PAPD5 O Plasmídeo de Ativação CRISPR (h) é um sistema mediador de ativação sinérgica (SAM) de três plasmídeos, concebido para a regulação positiva transcricional altamente eficiente e específica do locus PAPD5 em linhas celulares humanas. O sistema é construído em torno de uma Cas9 cataliticamente inativa (dCas9) portadora de duas mutações inativadoras (D10A e N863A) que eliminam a atividade nuclease, preservando simultaneamente a ligação ao ADN. Esta dCas9 é fundida com VP64, um potente ativador transcricional, e é coexpressa com um gene de resistência à blasticidina para seleção. O segundo plasmídeo codifica a proteína de fusão MS2-p65-HSF1, um complexo ativador secundário que atua em conjunto com o dCas9-VP64, juntamente com um gene de resistência à higromicina. O terceiro plasmídeo codifica um sgRNA de 20 nt específico para o alvo, fundido a dois aptâmeros de RNA MS2 que recrutam o complexo MS2-p65-HSF1 para o local de ativação, acompanhado por um gene de resistência à puromicina. Os três plasmídeos são administrados numa proporção de massa de 1:1:1 para uma expressão equilibrada de todos os componentes do sistema.

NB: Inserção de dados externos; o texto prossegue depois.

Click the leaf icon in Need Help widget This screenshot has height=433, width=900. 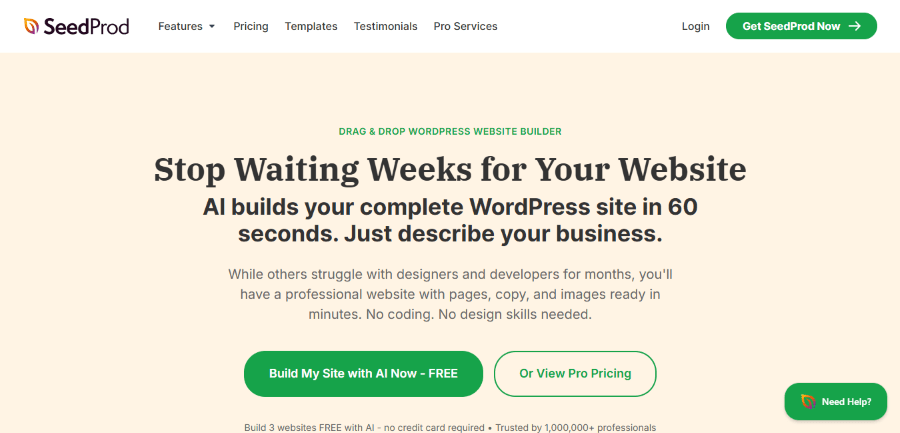click(809, 401)
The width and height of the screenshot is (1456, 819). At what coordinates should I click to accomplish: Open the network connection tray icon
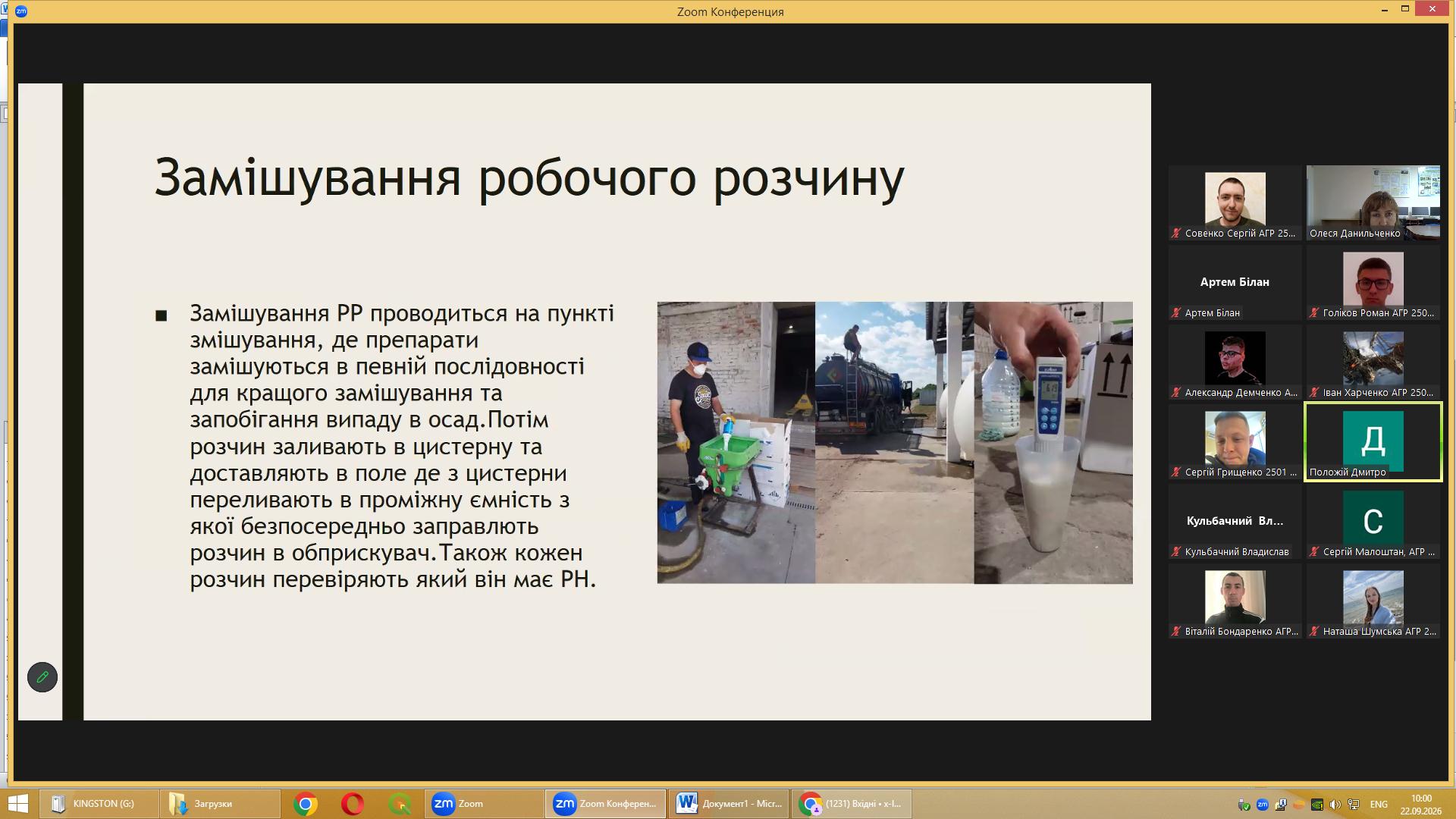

Uma vez montado no locus alvo, o complexo SAM liga-se a cerca de 200 pb a montante do local de início da transcrição PAPD5, onde VP64, p65 e HSF1 atuam em conjunto para recrutar a maquinaria transcricional e impulsionar a regulação positiva da expressão endógena de PAPD5. Ao contrário da Cas9 com atividade nuclease, o dCas9 não introduz quebras de cadeia dupla nem modifica a sequência genómica, preservando o locus PAPD5 nativo e permitindo o estudo de respostas transcricionais dependentes de PAPD5 no locus endógeno, tornando-o uma ferramenta valiosa para estudos funcionais, identificação de genes-alvo e modelagem da restauração da via PAPD5 em células tumorais com expressão de PAPD5 silenciada ou reduzida.
Apenas para uso em investigação. Não se destina a uso diagnóstico ou terapêutico.